Coming into the lineup for a struggling team. A game in enemy territory. And trying to do something to help an anemic offence.

Pencer, 24, did not need the additional pressure of being part of a circus.

So it goes some nights, one the rookie will likely remember, but maybe not all for happy reasons.

He had his hands full with a hungry Edmonton defence, but in the second quarter, offensive tackle and veteran Glenn January went out with an ankle injury. Not long after that, tackle Marc Parenteau was also finished for the night with an injury.

Enter defensive tackle Jake Thomas.

Pencer moved out to tackle, Thomas went into his guard spot and Shannon Boatman switched from right tackle to left tackle.

"That's adversity at its highest right there," Pencer said after his first regular-season game, which turned into a 25-7 Bombers loss.

"Injuries are never something anybody plans for. It was a surprise to me. It was nice to be back at tackle but obviously there are a lot of things I need to clean up.

"I'm not getting a lot of reps out there at practice, but the nice thing is I know what I have to do to improve at tackle. I'm starting to get the guard spot down so now I have to get the tackle spot down.

"Overall, it felt OK."

In Pencer's case, he said he was not thrown by any trash talk either before or during the game about this being his debut. Edmonton defensive tackle Odell Willis had hinted Friday about a "welcome," for the rookie.

"Surprisingly not (much said)," he said. "There were a few things said, but no, I thought there was going to be a lot more.
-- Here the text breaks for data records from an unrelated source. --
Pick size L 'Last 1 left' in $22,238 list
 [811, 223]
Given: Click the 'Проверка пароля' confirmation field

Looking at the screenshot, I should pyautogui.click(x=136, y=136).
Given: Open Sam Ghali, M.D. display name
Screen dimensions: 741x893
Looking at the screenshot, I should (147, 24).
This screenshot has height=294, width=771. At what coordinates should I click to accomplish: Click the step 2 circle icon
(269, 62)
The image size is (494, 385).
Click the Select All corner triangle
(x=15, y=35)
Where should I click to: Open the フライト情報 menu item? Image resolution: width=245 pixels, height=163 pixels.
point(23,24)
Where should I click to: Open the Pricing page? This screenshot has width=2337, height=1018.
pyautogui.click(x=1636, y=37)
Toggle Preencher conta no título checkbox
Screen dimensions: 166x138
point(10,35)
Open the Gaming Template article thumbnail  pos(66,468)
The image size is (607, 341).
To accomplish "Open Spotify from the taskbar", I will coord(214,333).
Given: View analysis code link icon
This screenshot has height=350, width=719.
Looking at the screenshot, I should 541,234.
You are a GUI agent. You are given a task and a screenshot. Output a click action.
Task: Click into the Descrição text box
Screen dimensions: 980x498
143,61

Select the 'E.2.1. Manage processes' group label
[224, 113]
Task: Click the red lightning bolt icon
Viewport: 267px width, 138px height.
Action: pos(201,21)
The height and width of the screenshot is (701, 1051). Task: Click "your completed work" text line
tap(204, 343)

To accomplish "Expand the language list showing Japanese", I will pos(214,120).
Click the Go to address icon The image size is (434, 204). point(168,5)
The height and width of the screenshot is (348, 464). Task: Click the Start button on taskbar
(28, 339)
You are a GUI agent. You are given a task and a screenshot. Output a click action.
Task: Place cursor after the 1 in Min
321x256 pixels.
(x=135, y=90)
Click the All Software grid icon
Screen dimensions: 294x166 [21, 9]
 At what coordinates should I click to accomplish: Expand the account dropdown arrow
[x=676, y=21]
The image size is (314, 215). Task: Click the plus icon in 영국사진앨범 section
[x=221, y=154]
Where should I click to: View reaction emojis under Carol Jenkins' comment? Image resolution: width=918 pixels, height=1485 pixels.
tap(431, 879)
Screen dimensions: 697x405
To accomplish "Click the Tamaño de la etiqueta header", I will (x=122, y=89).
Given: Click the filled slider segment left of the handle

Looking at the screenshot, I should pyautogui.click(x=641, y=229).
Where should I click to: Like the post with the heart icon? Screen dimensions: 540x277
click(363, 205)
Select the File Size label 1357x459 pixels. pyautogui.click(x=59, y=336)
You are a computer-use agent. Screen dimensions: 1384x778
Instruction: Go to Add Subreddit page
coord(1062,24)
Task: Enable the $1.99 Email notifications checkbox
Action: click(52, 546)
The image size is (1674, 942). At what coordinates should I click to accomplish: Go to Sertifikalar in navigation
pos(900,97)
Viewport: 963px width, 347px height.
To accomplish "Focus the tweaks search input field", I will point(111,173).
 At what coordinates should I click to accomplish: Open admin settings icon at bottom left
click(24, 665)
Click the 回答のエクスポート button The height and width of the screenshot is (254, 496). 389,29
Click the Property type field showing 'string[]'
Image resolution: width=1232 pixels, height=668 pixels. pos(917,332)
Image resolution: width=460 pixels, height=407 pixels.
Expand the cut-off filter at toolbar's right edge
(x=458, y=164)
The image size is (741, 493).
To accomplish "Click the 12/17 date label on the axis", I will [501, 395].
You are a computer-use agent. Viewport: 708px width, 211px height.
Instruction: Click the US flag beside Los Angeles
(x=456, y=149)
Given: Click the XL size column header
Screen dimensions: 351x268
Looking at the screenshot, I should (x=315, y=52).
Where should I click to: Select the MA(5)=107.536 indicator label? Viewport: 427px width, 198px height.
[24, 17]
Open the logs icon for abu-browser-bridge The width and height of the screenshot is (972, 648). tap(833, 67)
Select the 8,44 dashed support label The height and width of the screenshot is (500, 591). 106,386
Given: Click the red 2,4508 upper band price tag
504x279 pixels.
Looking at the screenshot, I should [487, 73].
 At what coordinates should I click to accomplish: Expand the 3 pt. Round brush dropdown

I think as soon as he figured out I could play out there, there wasn't too much talking after that.

"We both had our good plays."

Pencer's 2012 was a write-off after an early shoulder injury and he went on the nine-game injured list out of this year's camp.

"Ten weeks, 10 games since I played," he said. "I think the future looks bright. It was just nice getting this under my belt, get a feel for it."

His low point, he said, was last year's injury.

"When you have a season-ending injury, you go highs and lows all the time," he said. "When you hit the weight room (again) you're not nearly as strong as you were so you're starting from scratch. I'd been through that in university so I know what kind of mindset I had to come back with."

Bombers quarterback Max Hall, who played behind the line circus in the second half, could only laugh, in a black comedy sort of way, at the positional misfortune.

"Yeah, that was fun, huh?" Hall said. "It's tough. And No. 2, I didn't get the reps in practice all week so some of the plays I ran out there was the first time I ever read them. All of a sudden we've got new guys in, we've got defensive guys playing offence and the communication was a little bit tough, but to their credit they kept battling.

"They did the best they could. I knew I had to try to get the ball off on time."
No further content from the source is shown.